Continue the news report on the HPTN 052 HIV prevention trial being named Science's 2011 Breakthrough of the Year, picking up after its final sentence.

___ Text shown ___

2011: breakthrough year for HIV
28 December 2011, 11:46
The journal Science has chosen the HPTN 052 clinical trial an
international HIV prevention trial sponsored by the National Institute
of Allergy and Infectious Diseases (NIAID), part of the National
Institutes of Health, as the 2011 Breakthrough of the Year.
The study found that if HIV-infected heterosexual individuals
begin taking antiretroviral medicines when their immune systems are
relatively healthy as opposed to delaying therapy until the disease has
advanced, they are 96% less likely to transmit the virus to their
uninfected partners. Findings from the trial, first announced in May,
were published in the New England Journal of Medicine.
The complete top 10 list of 2011 scientific breakthroughs appears in the December 23, 2011, issue of Science.
Antiretrovirals treat and prevent HIV
"The HPTN 052 study convincingly demonstrated that antiretroviral medications
can not only treat but also prevent the transmission of HIV infection
among heterosexual individuals," said NIAID Director Anthony S. Fauci,
"We are pleased that Science recognised the extraordinary public health
significance of these study results. This recognition also is a credit
to the hard work and dedication of the HPTN 052 researchers and the more
than 3 000 study participants who selflessly gave their time and energy
to make such a significant contribution to the fight against HIV/Aids."

___ Material supplied ___

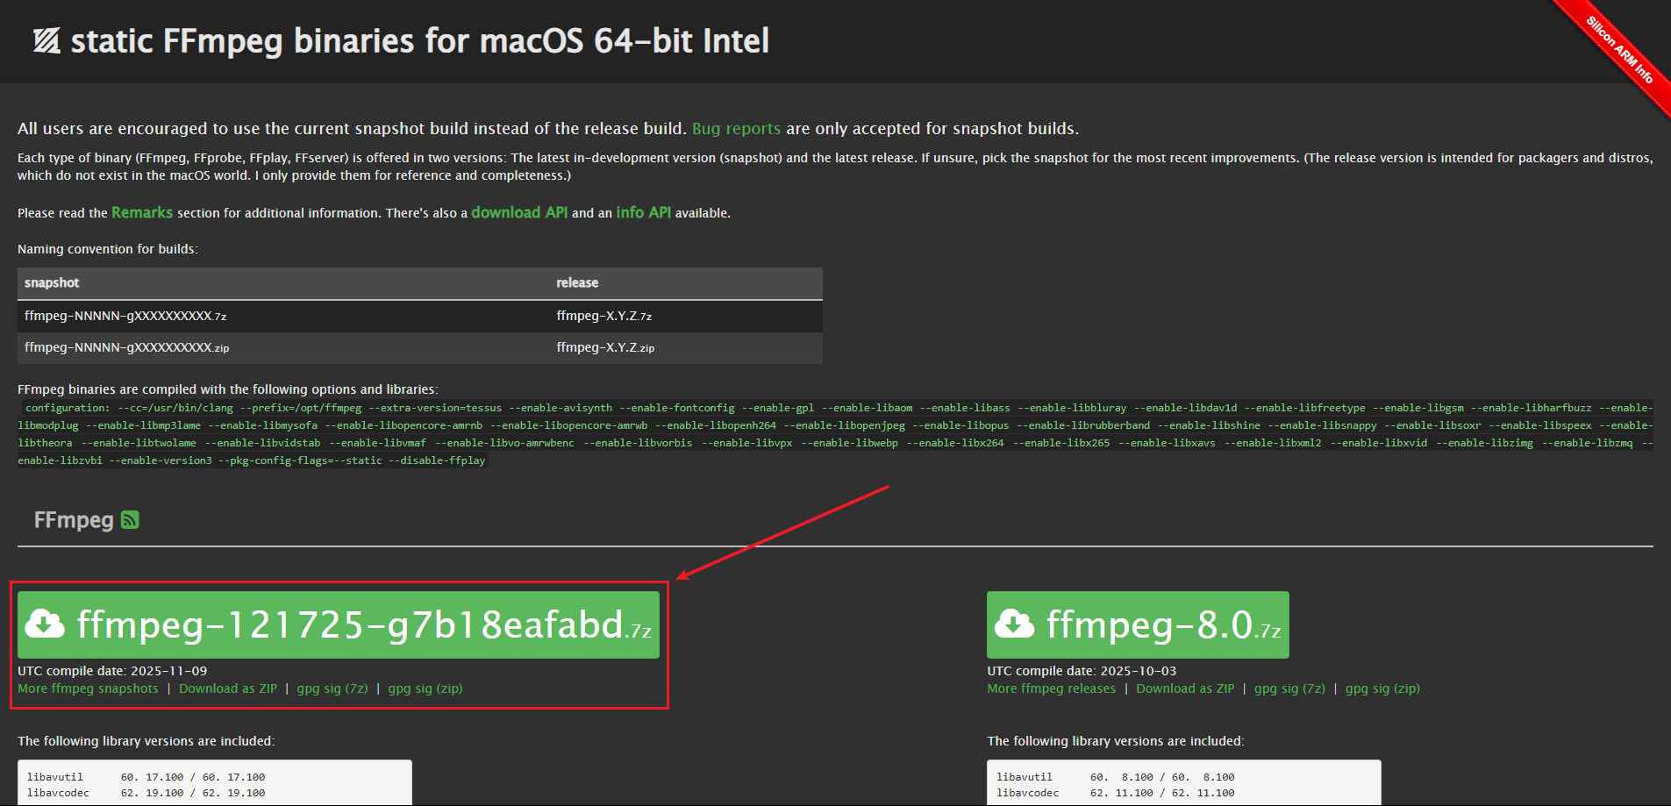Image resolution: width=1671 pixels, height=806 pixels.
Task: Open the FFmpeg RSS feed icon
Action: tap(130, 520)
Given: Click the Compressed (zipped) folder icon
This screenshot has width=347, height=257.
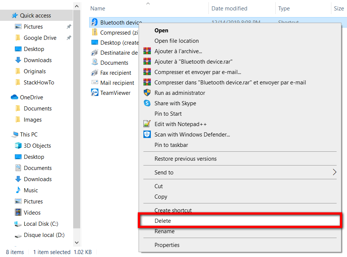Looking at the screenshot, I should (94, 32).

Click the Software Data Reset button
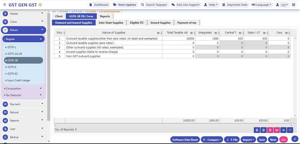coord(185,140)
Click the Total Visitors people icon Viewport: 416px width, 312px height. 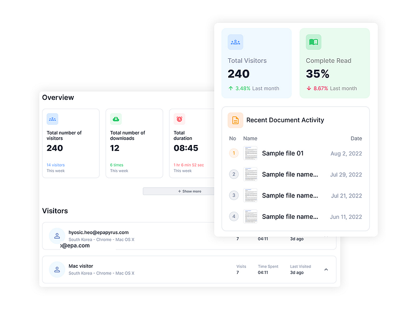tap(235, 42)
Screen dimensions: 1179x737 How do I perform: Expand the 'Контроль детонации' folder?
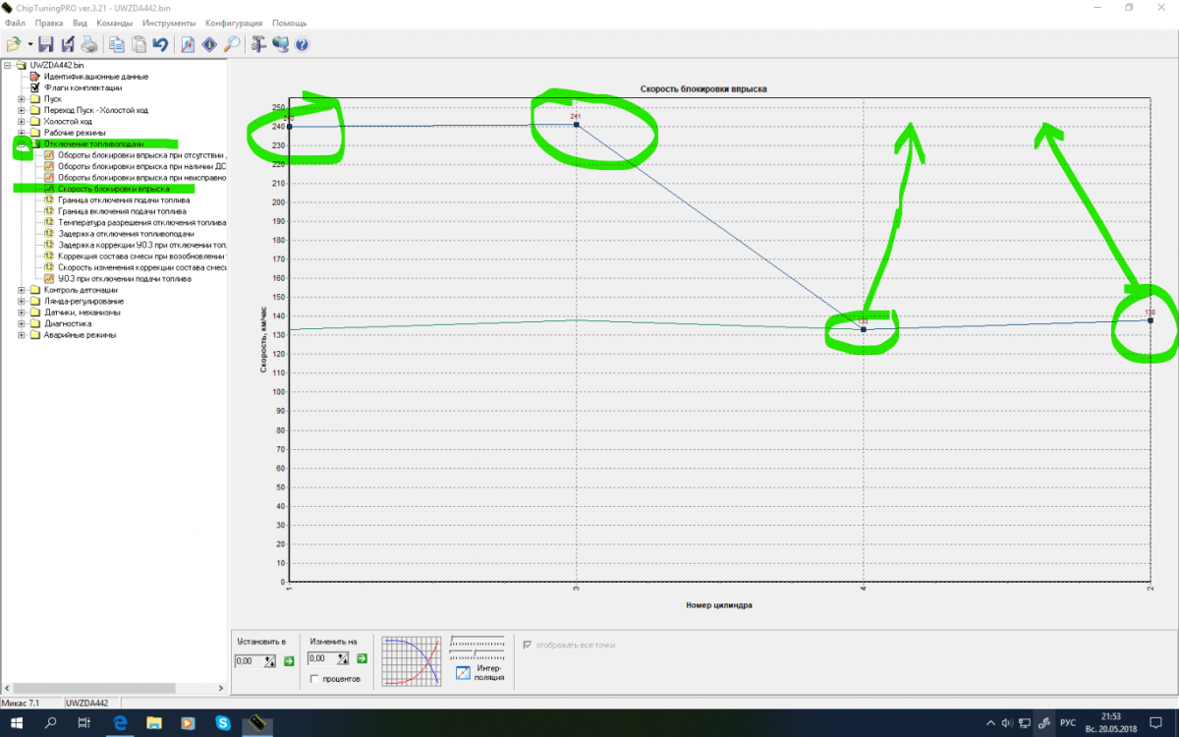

___

* Result of the task *
Led by study chair Myron Cohen, MD, director of the Institute for
Global Health and Infectious Diseases at the University of North
Carolina at Chapel Hill, HPTN 052 began in 2005 and enrolled 1 763
heterosexual couples in Botswana, Brazil, India, Kenya, Malawi, South
Africa, Thailand, the United States and Zimbabwe.
Couples randomly assigned
Each couple included one partner with HIV infection. The investigators
randomly assigned each couple to either one of two study groups. In the
first group, the HIV-infected partner immediately began taking a
combination of three antiretroviral drugs.
The participants infected with HIV were extensively counselled on the
need to consistently take the medications as directed. Outstanding
compliance resulted in the nearly complete suppression of HIV in the
blood (viral load) of the treated study participants in group one.
In the second group (the deferred group), the HIV-infected partners
began antiretroviral therapy when their CD4+ T-cell levels - a key
measure of immune system
health - well below 250 cells per cubic millimetre or an Aids-related
event occurred. The HIV-infected participants also were counselled on
the need to strictly adhere to the treatment regimen.
The study was slated to end in 2015, but an interim data review in May
by an independent data and safety monitoring board (DSMB) found that of
the total 28 cases of HIV infection among the previously uninfected
partners, only one case occurred among those couples where the
HIV-infected partner began immediate antiretroviral therapy. The DSMB,
therefore, called for immediate public release of the study's findings.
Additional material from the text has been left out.